Keywords: Esophageal adenocarcinoma, Incidence, Estrogen, Sex disparity
Introduction
Esophageal cancer is among the most deadly malignancies of the gastrointestinal tract (1) with the two most common histologies being esophageal adenocarcinoma and esophageal squamous cell carcinoma. Esophageal adenocarcinoma incidence is 6–10 times higher, and esophageal squamous cell carcinoma incidence is 2–3 times higher, in men than women (2). Esophageal adenocarcinoma incidence has also been increasing in white males more rapidly than any other solid neoplasm in the Western world (3). The factors responsible for the sex disparity in esophageal adenocarcinoma incidence have not been defined, and do not appear to be exclusively associated with changes in known risk factors (4, 5). Recent reports suggest that hormonal factors may play a role in the observed sex disparity in esophageal adenocarcinoma incidence (6–10).

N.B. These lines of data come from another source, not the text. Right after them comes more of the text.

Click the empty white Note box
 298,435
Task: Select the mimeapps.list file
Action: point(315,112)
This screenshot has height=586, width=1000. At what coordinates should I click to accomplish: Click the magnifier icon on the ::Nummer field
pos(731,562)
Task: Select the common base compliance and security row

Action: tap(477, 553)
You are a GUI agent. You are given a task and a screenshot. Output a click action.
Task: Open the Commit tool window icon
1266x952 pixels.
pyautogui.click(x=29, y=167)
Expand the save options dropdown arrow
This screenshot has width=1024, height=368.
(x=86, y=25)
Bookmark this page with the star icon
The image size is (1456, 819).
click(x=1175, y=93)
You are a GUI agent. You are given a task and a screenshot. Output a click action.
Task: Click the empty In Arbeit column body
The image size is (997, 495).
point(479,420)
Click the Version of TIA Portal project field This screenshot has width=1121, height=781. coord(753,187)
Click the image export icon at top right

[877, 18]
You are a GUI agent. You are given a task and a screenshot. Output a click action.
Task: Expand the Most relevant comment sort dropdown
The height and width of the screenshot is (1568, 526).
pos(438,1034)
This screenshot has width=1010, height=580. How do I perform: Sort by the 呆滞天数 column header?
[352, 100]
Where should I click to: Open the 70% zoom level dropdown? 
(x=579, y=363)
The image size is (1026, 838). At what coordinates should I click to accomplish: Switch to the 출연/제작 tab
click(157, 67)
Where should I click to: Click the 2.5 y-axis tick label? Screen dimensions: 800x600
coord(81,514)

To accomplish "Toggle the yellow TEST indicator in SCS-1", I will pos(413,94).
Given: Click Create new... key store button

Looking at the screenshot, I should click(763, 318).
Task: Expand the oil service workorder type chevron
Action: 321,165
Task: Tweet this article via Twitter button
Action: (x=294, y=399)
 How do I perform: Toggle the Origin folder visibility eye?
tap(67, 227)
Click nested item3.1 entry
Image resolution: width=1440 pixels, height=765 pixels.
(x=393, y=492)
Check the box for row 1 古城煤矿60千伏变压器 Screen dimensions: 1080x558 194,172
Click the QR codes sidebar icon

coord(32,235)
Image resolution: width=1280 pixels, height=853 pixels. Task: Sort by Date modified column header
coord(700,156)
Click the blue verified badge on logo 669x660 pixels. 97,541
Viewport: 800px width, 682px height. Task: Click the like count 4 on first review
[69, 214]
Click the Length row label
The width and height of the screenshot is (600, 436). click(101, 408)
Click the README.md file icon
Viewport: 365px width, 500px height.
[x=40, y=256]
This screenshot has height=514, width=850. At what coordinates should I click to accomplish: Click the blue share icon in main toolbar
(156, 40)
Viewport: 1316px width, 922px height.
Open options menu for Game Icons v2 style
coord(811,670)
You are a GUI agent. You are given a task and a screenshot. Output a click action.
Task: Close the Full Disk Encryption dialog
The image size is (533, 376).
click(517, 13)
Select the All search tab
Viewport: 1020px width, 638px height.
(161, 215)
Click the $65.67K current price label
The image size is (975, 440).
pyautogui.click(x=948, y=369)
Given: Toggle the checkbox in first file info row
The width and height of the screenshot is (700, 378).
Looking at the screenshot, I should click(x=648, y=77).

The current literature examining esophageal cancer incidence by age and sex over time is limited. There is a paucity of epidemiologic studies assessing estrogen exposure as a contributor to the sex ratio incidence differences seen in esophageal cancer. We conducted a national descriptive epidemiological study to assess the hypothesis that estrogen exposure could explain the sex disparity in observed esophageal adenocarcinoma incidence.
Materials and Methods
We analyzed esophageal adenocarcinoma incidence trends from 1973 to 2008 in the nine population-based cancer registries, individually and collectively, in the National Cancer Institute Surveillance Epidemiology and End Results (SEER) Research Database. The annual percentage change in incidence rates for esophageal cancer from SEER 9 in 1973 – 2008 is based on rates age-adjusted to the 2000 U.S. standard population. Linear regression models with joinpoint were used when analyzing trend changes of annual percentage change (APC) (NCI Joinpoint Program Version 3.5 and R). Analytic software identified when annual percentage change was significantly different from zero (p<0.05) and the points at which trend changed. The SEER Stat Software was used to calculate incidence rates (and 95% confidence intervals (CI)) per 100,000 person-years for males and females. Age-adjusted incidence rates were tabulated by years, age groups, race, both sex and overall. Delta method was applied when calculating male-to-female ratios in each five year age group for esophageal adenocarcinoma beginning at age 40 until age 84.
SEER 9 registries are located in Atlanta, Detroit, San Francisco, Seattle, Utah, New Mexico, Iowa, Hawaii, and Connecticut. All SEER sites are obliged to meet the Gold Standard Registry Certification from the North American Association of Central Cancer Registries, Inc., for completeness, accuracy, and timeliness of data. To obtain access to the SEER database we completed a data user agreement and the data were maintained on a password protected computer. This study was approved by the Johns Hopkins Institutional Review Board as exempted research.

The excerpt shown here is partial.